- _TASK PROMPT_: Using the entries below, restate word for word only the lines from the one with "The image size" to the final line, leaving the pictures out.

- _Collection entries_:
Segment Open

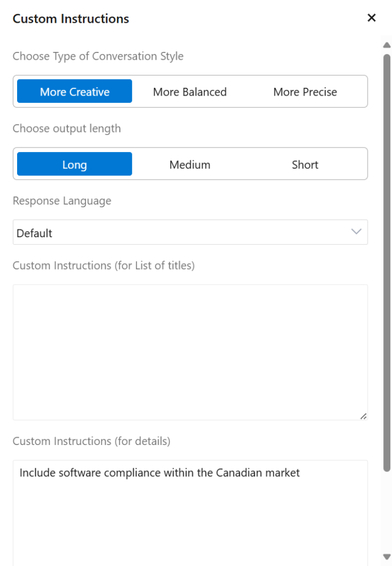The height and width of the screenshot is (566, 392).
Task: Click the Choose output length label
Action: tap(67, 128)
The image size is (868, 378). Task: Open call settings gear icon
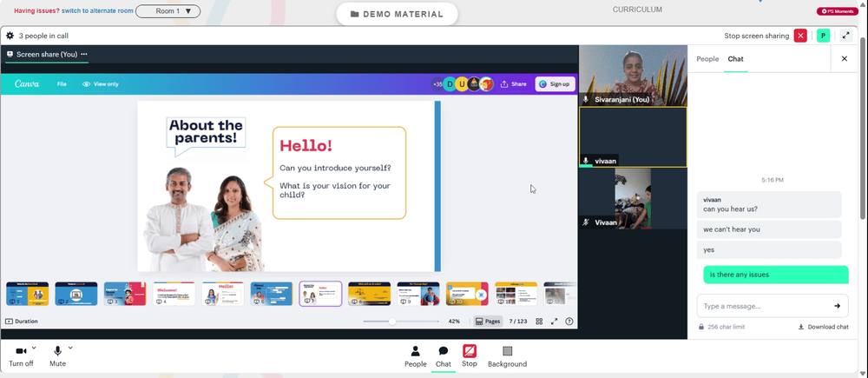[10, 36]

Segment Closed

- _WRITTEN REPLY_:
The image size is (868, 378). Task: Open call settings gear icon
[10, 36]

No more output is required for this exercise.